De manière un peu plus détaillée, le remplissage est subdivisé en 4 complexes stratigraphiques :
- Le complexe stratigraphique inférieur, connu par carottage, est constitué de dépôts accumulés lors de trois séquences climatiques distinctes, parallélisées aux stades isotopiques 17, 16 et 15, soit entre 690 000 et 560 000 ans. Ces phases sont représentées respectivement par un plancher stalagmitique, reposant sur le plancher calcaire de la caverne, renfermant un cortège de pollen typique d’une forêt tempérée et dénotant d’un climat tempéré humide daté d’environ 690 000 ans par résonance de spin électronique (RPE, ou ESR)(SIM 17), puis par des argiles limono-sableuses brunes amenées par ruissellement, contenant les témoins d’une forêt froide à sapin, bouleau, hêtre et illustrant un climat froid et humide (SIM 16), et enfin des argiles sableuses jaunes ruisselées renfermant des pollens de forêt tempérée et trahissant à nouveau un climat tempéré humide (SIM 15).

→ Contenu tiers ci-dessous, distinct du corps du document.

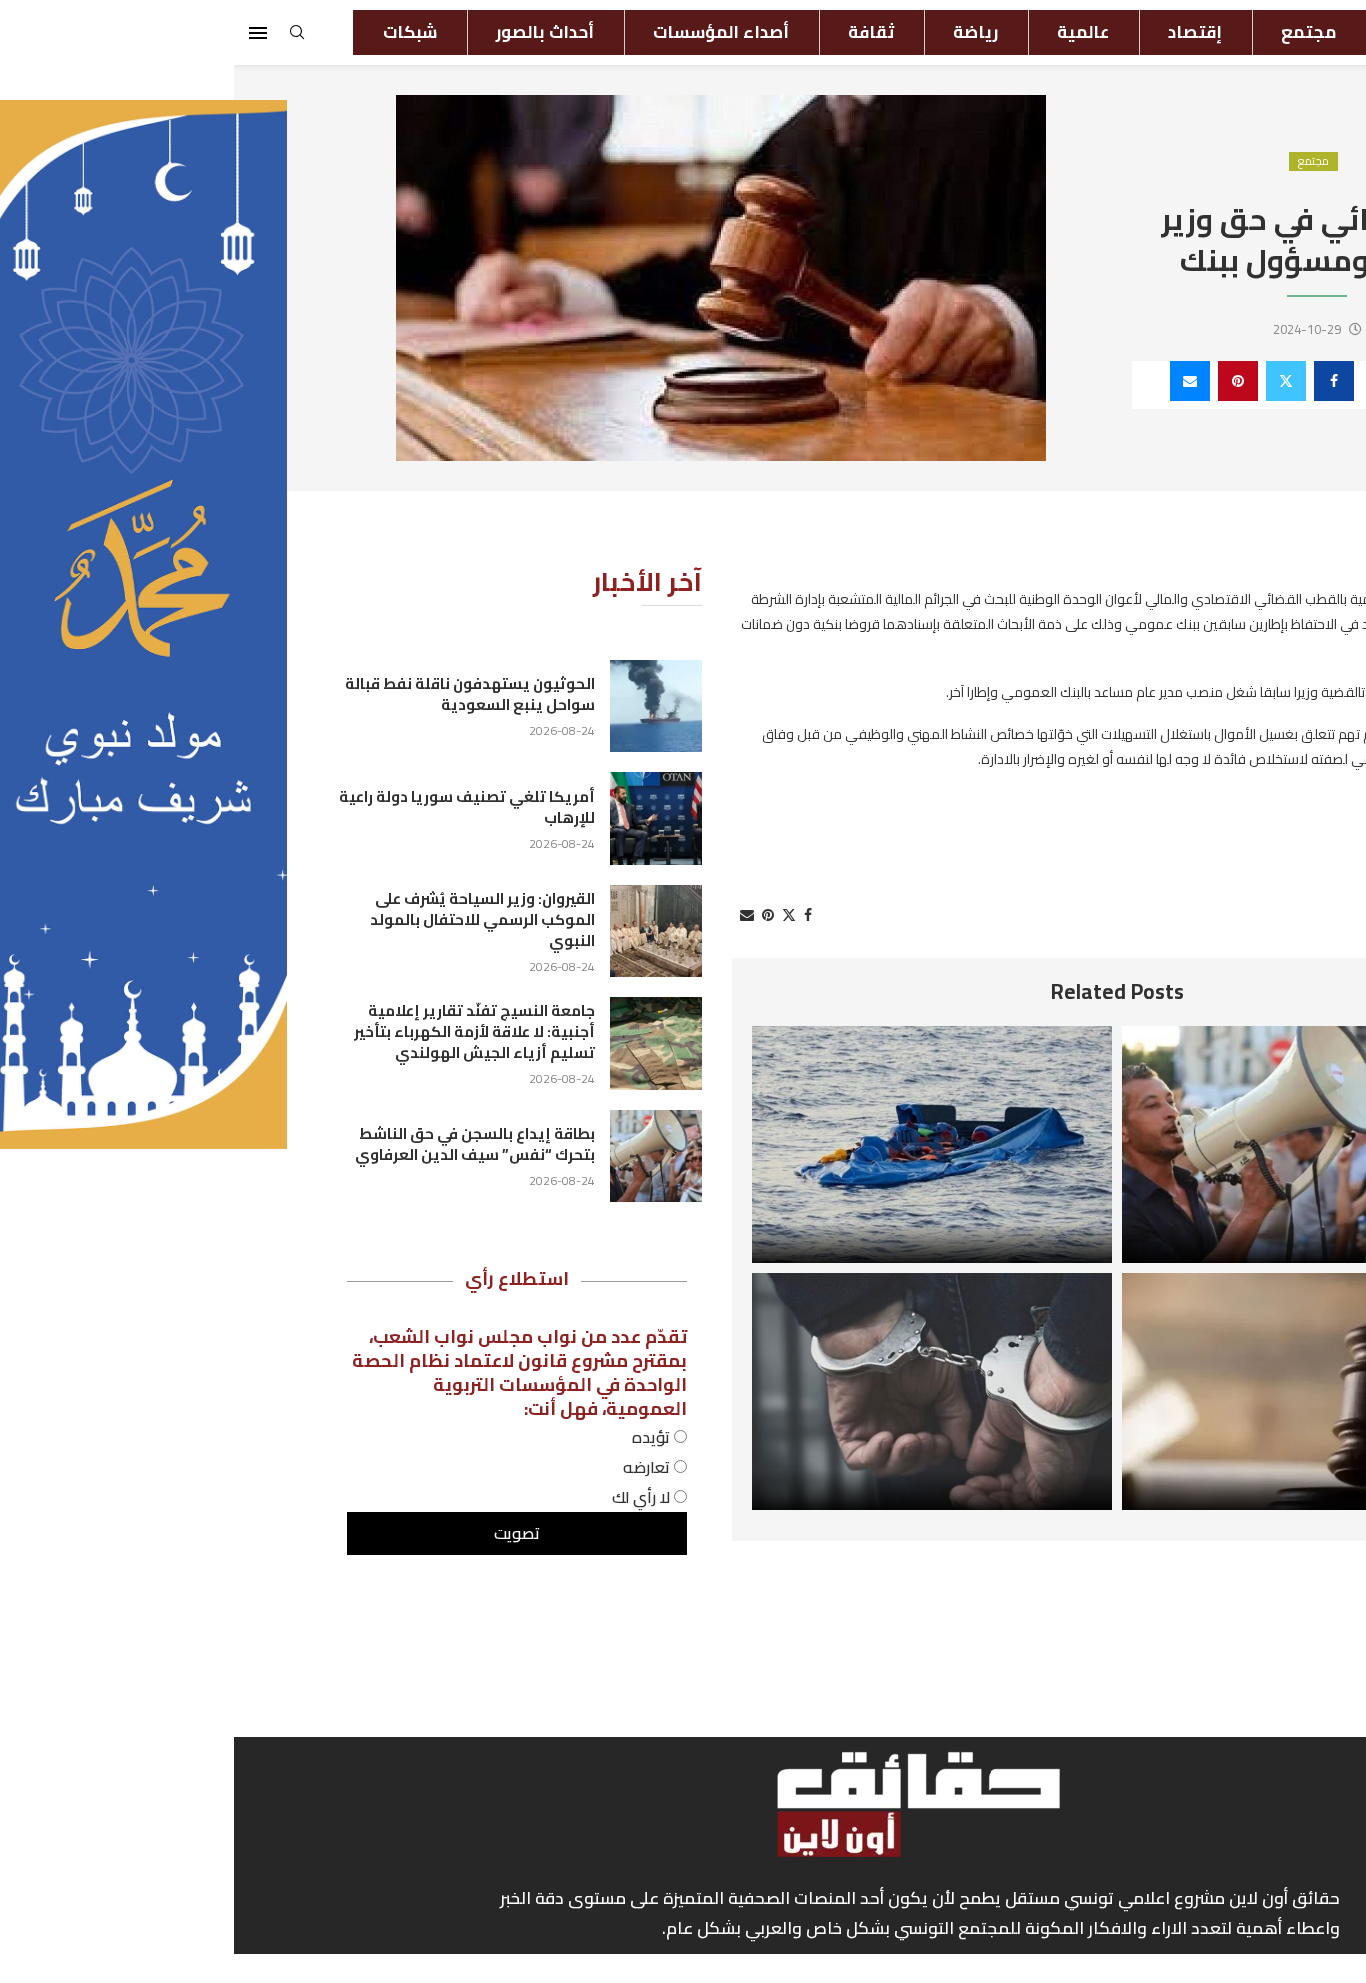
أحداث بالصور (311, 32)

- Le complexe stratigraphique moyen, est le mieux représenté des trois complexes. Il comprend des dépôts rattachés aux stades isotopiques 14, 13 et 12, soit entre 560 000 et 420 000 ans environ. Les dépôts corrélés au stade isotopique 14 (ensemble stratigraphique I) consistent en des sables lités déposés par ruissellement à partir d’un stock issu de la plaine et accumulé par le vent, dans un paysage steppique parcouru, entre autres, par des troupeaux de renne (Rangifer tarandus), témoins d’un climat froid et sec. Ces dépôts font l'objet de l'essentiel des travaux actuels de fouille. Les sédiments corrélés au stade isotopique 13 (ensemble stratigraphique II) sont des limons argilo-sableux amenés par ruissellement, à partir des formations du plateau, lors d’une période tempérée humide bien mise en évidence par les grains de pollen caractéristiques d’une forêt tempérée et les espèces animales les mieux représentées qui sont le cerf (Cervus elaphus) et le daim (Dama roberti), pour celles d’apport anthropique. Les sables lités de l’ensemble stratigraphique III ont été apportés par le vent lors d’une période froide et assez sèche où le paysage ouvert à larges espaces herbacés semble bien convenir au cheval (Equus mosbachensis) et au bœuf musqué primitif (Praeovibos priscus). Daté de 450 à 420 ka par U-Th et RPE, il correspond au stade isotopique 12.
- Le complexe stratigraphique supérieur (ensemble stratigraphique IV et V), formé entre 420 000 et 95 000 ans, est constitué sur un mètre d’épaisseur par une alternance de planchers stalagmitiques, témoins de périodes tempérées et humides, et de sables limono-argileux, déposés lors de périodes plus froides et plus sèches. La sédimentation y est très condensée : le plus ancien des planchers stalagmitiques, daté de 400 000 ans, correspond au stade isotopique 11 ; le plus récent, daté de 128 à 95 000 ans, correspond au stade isotopique 5.
- Le complexe stratigraphique sommital, est composé de sédiments bruns piégés dans des fissures ouvertes qui recoupent les niveaux les plus récents du remplissage : ils sont donc plus jeunes que 95 0000 ans et renferment une faune originale avec en particulier le thar des Cèdres (Hemitragus cedrensis).